Work required:
Return, word for word, the lines between the one holding "You are a computer-use agent." and the one holding "pos(1023,383)", inclusive, and leave the pictures out.

Recorded data:
_ _ _ _

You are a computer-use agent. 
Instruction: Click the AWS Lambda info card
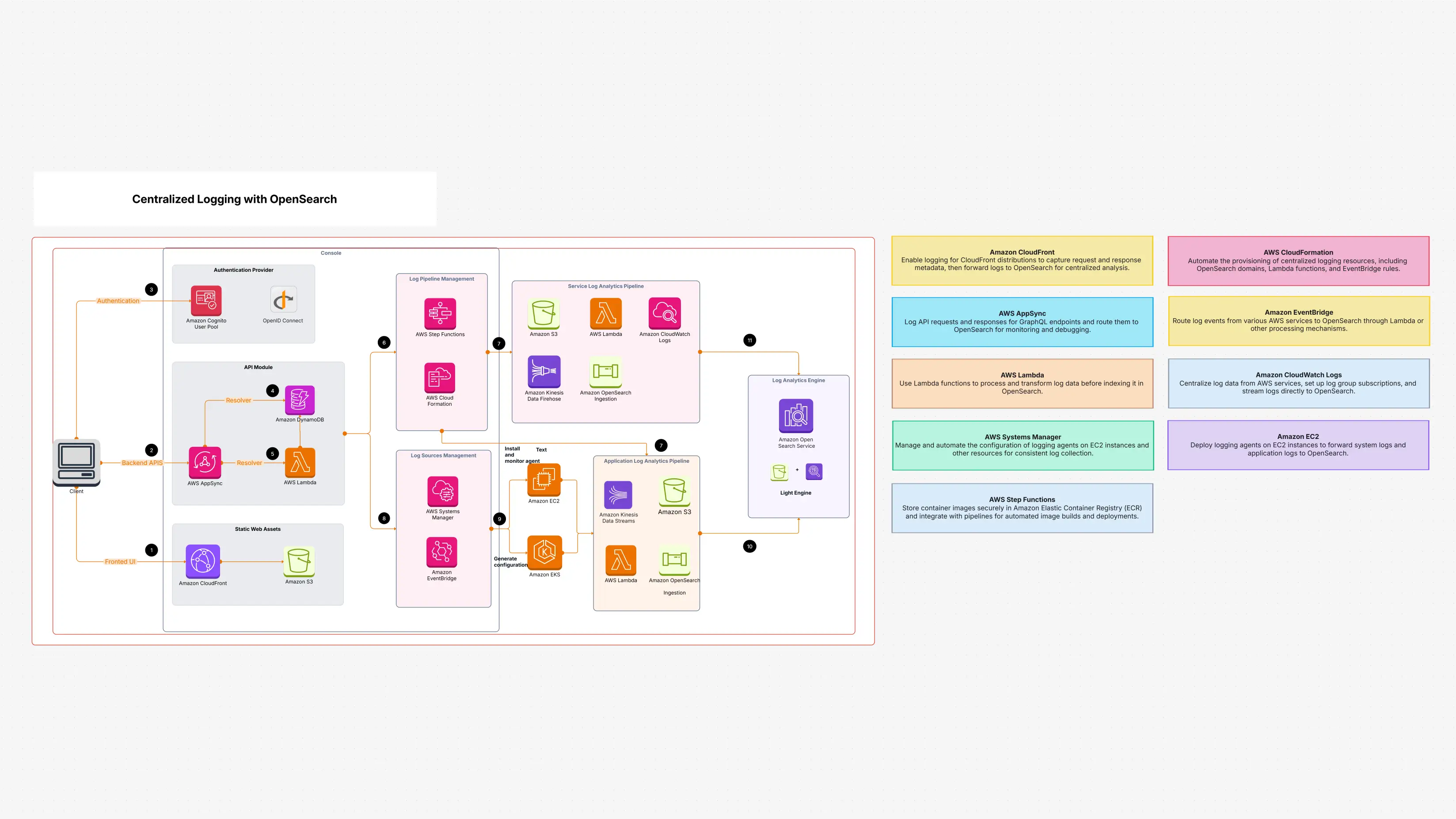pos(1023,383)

_ _ _ _

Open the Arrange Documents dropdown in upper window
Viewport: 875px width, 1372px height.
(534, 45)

_ _ _ _

Full output:
You are a computer-use agent. 
Instruction: Click the AWS Lambda info card
pos(1023,383)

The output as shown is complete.